• [Exercise objective] Could you set down exactly the lines of the data below, starting at the one that holds "Click the sparkles" and ending at the one that holds "You are a computer-use agent. Screen dimensions: 1267x682", both included, and only those?

Data items
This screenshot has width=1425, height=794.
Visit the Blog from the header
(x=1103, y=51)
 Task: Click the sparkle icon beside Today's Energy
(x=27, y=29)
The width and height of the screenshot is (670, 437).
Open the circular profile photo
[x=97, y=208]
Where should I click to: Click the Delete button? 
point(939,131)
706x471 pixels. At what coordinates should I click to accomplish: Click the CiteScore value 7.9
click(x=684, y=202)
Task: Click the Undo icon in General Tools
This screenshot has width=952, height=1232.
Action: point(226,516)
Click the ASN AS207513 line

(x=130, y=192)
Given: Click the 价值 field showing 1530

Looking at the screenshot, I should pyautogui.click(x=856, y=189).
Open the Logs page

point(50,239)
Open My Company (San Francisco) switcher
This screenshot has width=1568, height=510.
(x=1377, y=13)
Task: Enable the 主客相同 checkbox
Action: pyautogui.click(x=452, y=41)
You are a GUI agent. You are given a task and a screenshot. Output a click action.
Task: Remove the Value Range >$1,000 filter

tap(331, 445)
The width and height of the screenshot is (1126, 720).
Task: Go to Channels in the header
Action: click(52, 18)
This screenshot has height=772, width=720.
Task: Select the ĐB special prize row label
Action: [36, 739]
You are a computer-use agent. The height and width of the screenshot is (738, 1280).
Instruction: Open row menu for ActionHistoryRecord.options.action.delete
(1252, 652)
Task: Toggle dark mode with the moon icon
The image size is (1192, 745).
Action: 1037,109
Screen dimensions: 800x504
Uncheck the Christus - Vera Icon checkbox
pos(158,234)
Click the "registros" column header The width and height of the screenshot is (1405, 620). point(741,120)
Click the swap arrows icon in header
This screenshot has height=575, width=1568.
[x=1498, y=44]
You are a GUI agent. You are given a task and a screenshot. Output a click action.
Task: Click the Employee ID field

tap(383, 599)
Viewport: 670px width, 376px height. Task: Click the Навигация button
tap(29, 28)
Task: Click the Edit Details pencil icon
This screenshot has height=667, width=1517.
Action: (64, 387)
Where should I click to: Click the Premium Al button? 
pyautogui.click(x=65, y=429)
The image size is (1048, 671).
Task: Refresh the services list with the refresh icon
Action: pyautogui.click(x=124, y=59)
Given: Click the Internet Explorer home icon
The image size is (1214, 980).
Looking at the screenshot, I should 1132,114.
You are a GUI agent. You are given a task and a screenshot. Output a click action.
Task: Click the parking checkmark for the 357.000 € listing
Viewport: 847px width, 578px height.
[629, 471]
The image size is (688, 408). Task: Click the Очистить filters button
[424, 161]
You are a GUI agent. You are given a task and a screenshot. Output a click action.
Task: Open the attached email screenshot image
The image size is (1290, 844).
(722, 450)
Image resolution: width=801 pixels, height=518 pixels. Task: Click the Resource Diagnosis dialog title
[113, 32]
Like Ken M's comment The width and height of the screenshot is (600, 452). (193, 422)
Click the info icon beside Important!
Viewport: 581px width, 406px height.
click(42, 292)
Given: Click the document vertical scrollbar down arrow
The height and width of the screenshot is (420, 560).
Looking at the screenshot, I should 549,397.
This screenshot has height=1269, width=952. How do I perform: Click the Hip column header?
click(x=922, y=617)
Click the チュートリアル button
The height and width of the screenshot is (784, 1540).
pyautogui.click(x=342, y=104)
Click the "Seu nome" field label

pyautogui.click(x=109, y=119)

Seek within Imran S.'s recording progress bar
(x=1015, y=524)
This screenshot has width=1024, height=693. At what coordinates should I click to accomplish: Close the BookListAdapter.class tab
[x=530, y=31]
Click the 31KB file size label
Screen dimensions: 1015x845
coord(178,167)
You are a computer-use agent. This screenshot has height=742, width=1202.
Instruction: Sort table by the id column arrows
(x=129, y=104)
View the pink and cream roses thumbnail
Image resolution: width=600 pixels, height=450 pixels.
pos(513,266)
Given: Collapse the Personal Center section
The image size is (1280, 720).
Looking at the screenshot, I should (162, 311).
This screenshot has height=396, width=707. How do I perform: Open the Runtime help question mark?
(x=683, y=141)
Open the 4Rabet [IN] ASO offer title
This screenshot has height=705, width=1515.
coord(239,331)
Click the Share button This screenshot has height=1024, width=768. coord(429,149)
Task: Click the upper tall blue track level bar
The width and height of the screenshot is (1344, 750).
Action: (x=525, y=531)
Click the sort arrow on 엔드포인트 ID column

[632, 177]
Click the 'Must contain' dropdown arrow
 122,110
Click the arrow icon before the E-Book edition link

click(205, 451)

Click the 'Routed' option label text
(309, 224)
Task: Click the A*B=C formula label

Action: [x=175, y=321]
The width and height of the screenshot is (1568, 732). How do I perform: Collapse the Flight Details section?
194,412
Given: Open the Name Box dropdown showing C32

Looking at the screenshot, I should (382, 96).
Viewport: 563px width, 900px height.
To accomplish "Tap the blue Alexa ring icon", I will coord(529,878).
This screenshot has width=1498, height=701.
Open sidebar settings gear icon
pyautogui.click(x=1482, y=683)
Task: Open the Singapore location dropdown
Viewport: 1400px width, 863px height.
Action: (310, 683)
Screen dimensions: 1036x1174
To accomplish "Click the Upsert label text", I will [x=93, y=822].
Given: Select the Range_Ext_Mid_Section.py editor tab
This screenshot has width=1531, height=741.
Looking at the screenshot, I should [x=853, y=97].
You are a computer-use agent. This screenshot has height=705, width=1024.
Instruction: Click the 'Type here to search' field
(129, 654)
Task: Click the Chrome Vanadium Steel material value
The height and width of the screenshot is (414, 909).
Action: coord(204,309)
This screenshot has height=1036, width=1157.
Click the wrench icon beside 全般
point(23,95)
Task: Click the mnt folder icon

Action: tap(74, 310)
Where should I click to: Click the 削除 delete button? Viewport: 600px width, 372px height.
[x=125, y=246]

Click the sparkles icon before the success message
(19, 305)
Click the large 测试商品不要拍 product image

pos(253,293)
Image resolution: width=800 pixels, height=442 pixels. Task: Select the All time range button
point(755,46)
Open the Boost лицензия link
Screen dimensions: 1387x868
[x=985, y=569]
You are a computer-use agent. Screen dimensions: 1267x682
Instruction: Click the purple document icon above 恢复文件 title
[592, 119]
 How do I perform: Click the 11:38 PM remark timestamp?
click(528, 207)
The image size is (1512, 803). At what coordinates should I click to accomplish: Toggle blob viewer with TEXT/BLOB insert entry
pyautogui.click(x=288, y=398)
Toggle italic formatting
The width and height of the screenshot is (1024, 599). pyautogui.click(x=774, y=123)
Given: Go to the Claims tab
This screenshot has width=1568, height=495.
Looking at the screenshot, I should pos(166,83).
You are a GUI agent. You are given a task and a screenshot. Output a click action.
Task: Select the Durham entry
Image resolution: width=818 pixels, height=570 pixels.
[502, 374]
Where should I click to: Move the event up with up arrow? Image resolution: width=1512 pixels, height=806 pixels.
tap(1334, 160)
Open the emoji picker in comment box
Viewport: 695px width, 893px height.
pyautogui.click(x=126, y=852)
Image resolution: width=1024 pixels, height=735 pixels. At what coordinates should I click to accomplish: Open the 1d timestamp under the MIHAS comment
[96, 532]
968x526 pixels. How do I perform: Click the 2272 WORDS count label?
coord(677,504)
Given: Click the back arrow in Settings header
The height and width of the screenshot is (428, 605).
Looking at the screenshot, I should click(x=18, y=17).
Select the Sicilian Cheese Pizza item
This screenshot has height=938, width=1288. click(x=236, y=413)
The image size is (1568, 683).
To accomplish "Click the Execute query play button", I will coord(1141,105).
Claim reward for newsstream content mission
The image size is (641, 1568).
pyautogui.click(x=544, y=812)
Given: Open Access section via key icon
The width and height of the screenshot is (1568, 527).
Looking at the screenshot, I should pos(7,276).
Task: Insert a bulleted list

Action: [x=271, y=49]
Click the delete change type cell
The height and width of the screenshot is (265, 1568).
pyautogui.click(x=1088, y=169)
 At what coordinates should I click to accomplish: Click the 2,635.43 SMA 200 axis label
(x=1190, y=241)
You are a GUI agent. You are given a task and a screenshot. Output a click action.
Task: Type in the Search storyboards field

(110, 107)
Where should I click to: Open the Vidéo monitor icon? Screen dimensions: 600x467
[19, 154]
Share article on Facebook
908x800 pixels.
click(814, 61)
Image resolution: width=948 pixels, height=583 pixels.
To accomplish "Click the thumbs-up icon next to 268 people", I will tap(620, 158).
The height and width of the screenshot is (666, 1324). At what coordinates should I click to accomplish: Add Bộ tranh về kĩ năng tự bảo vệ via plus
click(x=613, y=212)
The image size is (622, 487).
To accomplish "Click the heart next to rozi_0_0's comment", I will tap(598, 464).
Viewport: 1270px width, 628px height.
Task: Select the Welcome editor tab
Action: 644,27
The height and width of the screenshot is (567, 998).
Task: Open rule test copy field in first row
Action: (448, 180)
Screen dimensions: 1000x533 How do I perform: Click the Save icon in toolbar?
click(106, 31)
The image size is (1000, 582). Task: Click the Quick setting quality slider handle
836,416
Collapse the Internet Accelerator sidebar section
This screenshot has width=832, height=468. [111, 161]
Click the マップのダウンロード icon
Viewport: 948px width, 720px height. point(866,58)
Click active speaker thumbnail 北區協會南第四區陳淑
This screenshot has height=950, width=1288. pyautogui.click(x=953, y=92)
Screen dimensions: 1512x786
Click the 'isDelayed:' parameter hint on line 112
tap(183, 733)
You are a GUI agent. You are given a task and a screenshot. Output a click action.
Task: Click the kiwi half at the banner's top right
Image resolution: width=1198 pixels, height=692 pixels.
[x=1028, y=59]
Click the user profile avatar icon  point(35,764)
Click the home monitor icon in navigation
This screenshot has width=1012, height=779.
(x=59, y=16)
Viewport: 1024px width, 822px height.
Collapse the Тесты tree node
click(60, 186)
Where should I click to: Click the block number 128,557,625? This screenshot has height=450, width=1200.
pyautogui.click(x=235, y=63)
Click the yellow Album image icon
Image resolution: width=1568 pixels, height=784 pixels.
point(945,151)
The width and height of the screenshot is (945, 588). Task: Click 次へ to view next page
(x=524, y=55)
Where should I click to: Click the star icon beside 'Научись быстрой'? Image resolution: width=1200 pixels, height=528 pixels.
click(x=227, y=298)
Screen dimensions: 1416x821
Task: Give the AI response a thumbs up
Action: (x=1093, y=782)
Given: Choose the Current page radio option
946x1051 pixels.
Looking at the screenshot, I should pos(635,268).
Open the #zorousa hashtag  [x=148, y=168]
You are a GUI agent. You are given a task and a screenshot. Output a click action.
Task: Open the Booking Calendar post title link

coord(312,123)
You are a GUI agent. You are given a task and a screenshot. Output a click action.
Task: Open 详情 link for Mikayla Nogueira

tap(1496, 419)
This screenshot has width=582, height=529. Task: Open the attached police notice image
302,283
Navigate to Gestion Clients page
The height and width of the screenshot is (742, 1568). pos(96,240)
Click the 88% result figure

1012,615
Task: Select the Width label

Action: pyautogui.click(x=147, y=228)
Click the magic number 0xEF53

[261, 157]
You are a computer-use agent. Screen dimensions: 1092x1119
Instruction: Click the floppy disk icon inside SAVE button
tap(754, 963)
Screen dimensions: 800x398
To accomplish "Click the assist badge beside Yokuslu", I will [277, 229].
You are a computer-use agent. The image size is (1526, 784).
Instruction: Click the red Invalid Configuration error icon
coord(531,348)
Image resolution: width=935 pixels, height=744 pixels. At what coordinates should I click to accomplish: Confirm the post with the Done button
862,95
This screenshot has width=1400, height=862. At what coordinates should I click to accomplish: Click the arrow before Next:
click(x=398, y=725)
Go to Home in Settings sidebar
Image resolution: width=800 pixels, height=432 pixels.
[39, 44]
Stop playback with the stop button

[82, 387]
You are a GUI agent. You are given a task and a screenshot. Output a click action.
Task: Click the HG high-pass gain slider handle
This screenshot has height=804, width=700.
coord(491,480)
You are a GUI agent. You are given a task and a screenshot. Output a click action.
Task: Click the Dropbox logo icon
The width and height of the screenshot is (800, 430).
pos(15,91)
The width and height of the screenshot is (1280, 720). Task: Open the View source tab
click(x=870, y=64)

• [Completed exercise]
Click the sparkles icon before the success message
(19, 305)
Click the large 测试商品不要拍 product image

pos(253,293)
Image resolution: width=800 pixels, height=442 pixels. Task: Select the All time range button
point(755,46)
Open the Boost лицензия link
Screen dimensions: 1387x868
[x=985, y=569]
You are a computer-use agent. Screen dimensions: 1267x682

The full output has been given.